Эринии будут преследовать солнце - так же, как они преследовали Ореста: подумай о тех узах, что соединяют человека с природными стихиями, об этой трагедии, одновременно природной и человеческой, об этой близости природы и человека. Что, если это свет вдруг становился Орестом? Это так легко, только подумай, - что, если свет дня и кровь человека были одним и тем же? До какого предела можно это ощутить? Говорят: «Это антропоморфизм» - и идут себе дальше. Но мне этот феномен не кажется таким уж простым. Если способность к вочеловечению, о которой я говорил, породила «Одиссею», до какого предела мы можем видеть «Одиссею»?

Эта тема завела бы нас очень далеко - я остановлюсь здесь: мы добрались до Света. А свет не объясняют, его видят. Все прочее для нашей постановки пусть сделает читатель - надо же что-нибудь сделать и ему! - только пусть он припомнит последние слова Антиклеи[20], обращенные к сыну:

Вовсе тогда, улетевши, как сон, их душа исчезает.

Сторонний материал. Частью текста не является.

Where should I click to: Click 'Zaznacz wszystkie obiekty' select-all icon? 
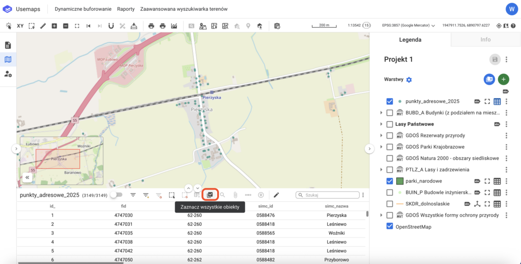tap(210, 195)
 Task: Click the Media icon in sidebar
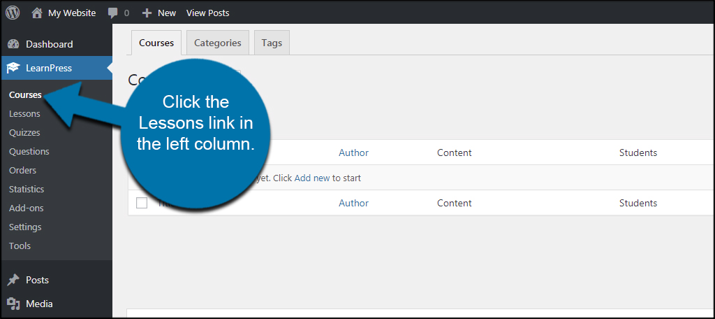pyautogui.click(x=13, y=304)
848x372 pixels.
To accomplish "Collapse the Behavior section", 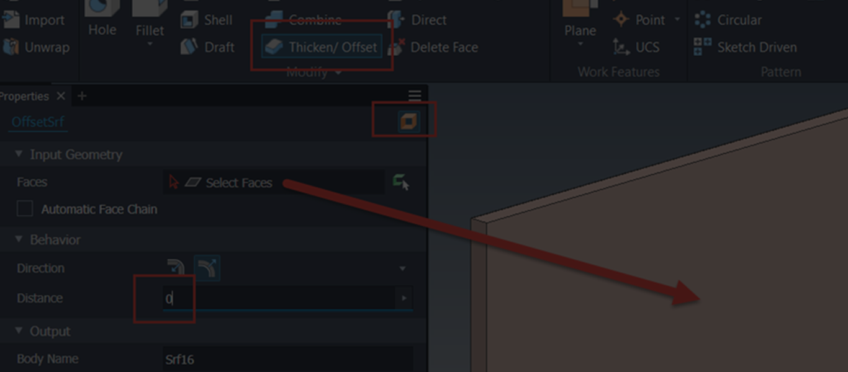I will (19, 239).
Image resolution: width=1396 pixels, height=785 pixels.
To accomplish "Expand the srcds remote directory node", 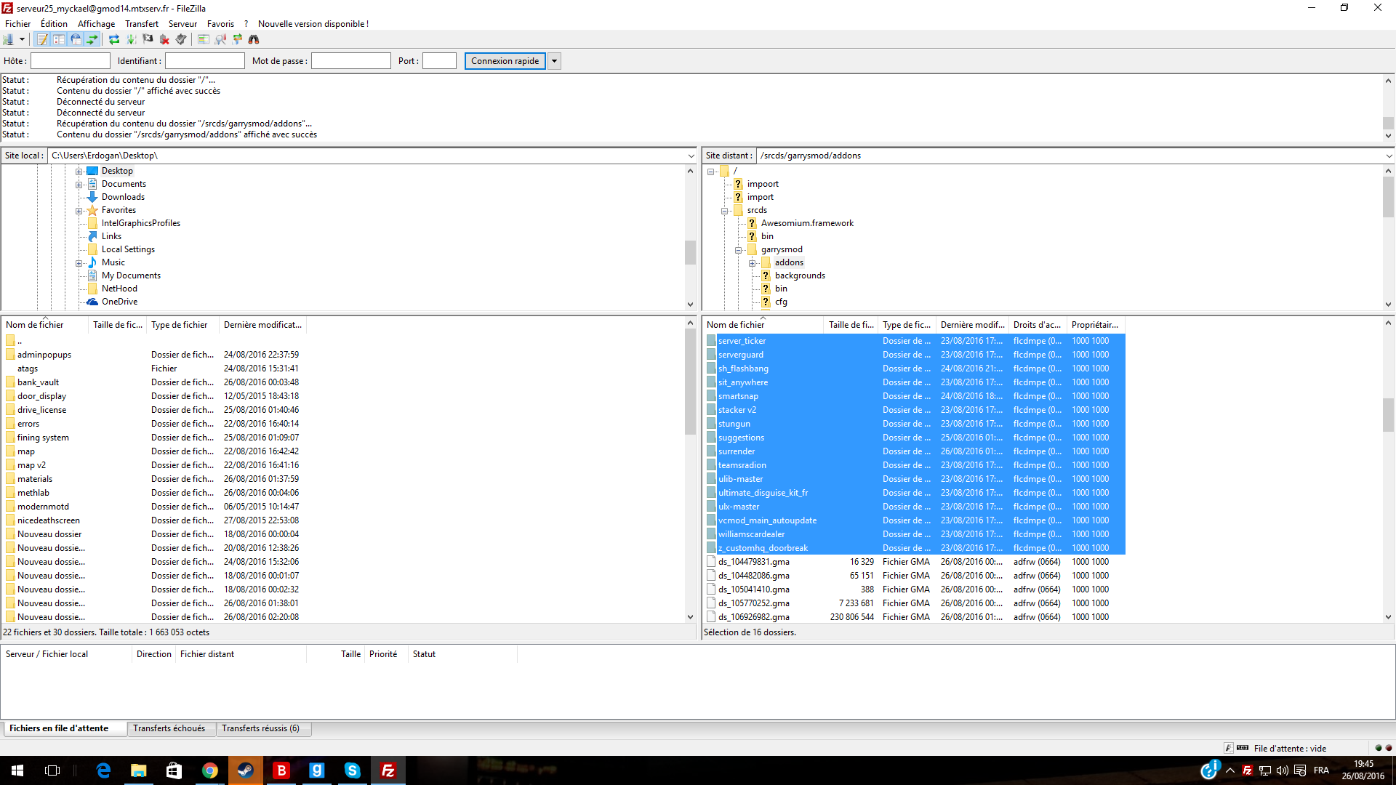I will pyautogui.click(x=724, y=209).
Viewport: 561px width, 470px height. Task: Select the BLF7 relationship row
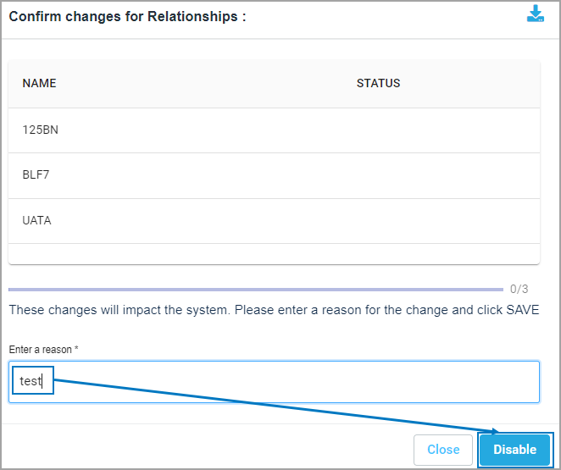(37, 175)
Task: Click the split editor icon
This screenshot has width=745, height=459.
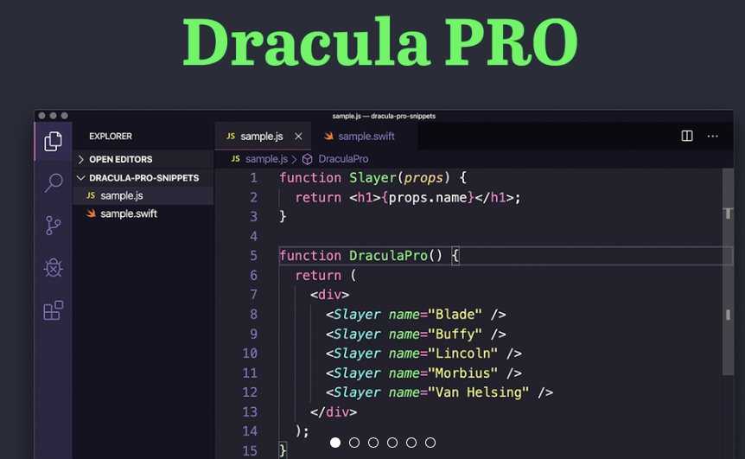Action: 687,136
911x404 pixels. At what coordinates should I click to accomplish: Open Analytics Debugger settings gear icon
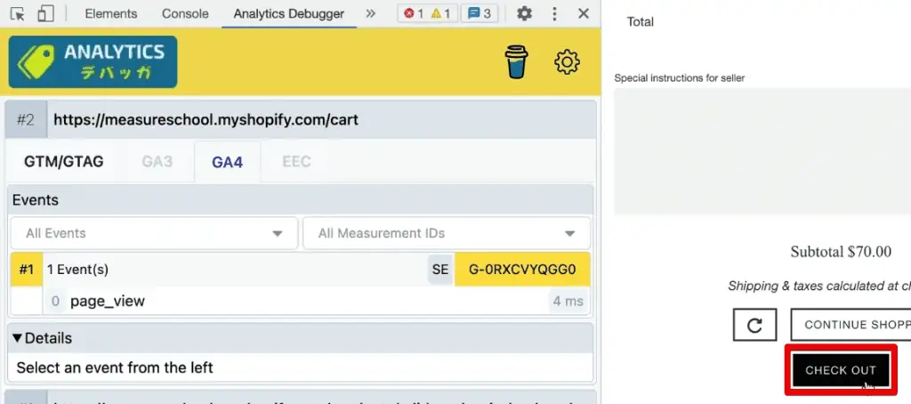[x=567, y=63]

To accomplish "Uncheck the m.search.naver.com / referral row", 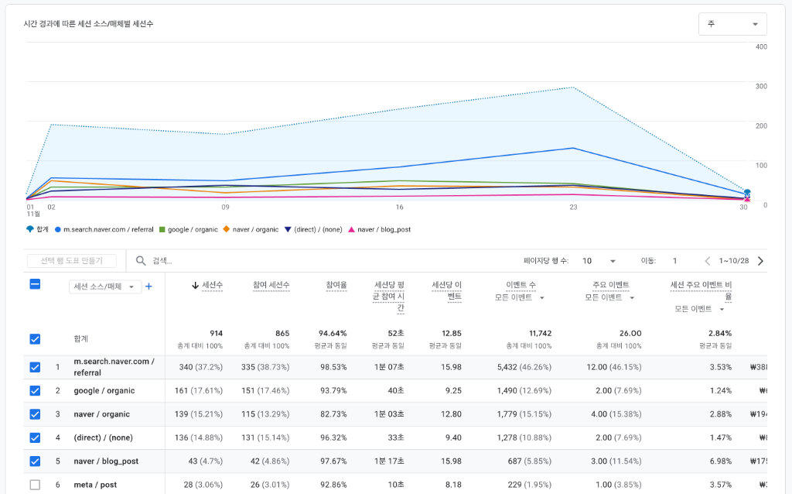I will [35, 367].
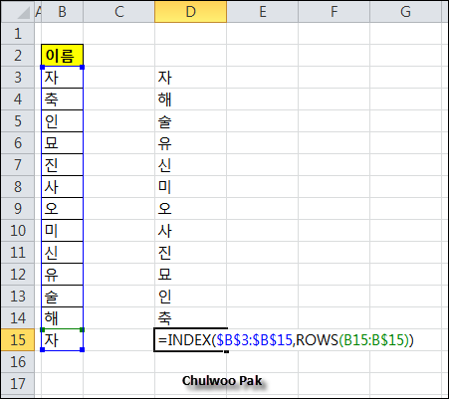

Ты же на радостный свет поспеши возвратиться, но помни,

Что я сказала… (XI, 222-224)

Вот что примерно напомнило мне затопленное суденышко, на котором в лучшие времена ходили в тренировочные рейсы новобранцы Пороса.<…>

А теперь - поскольку мы совершенно о ней забыли - доставь мне удовольствие: прочитай вместо колядок поэму, которая называется «Кихли».

С Новым годом.

СЕФЕРИС

Анкара, 27 декабря 1949 года



[1] ї Ирина Ковалева. Перевод, 2005 (публикуется в сокращении)

[2] Имеется в виду критик А. Карандонис, друг Кацимбалиса и основной сотрудник издававшегося Кацимбалисом журнала «Новая литература» – наиболее влиятельного литературного органа в Греции 30-40-х гг. (Здесь и далее - прим. перев.)

[3] Здесь и далее поэма «Кихли» цитируется в переводе В. Аристова.

[4] Здесь и далее «Одиссея» цитируется в переводе В. А. Жуковского.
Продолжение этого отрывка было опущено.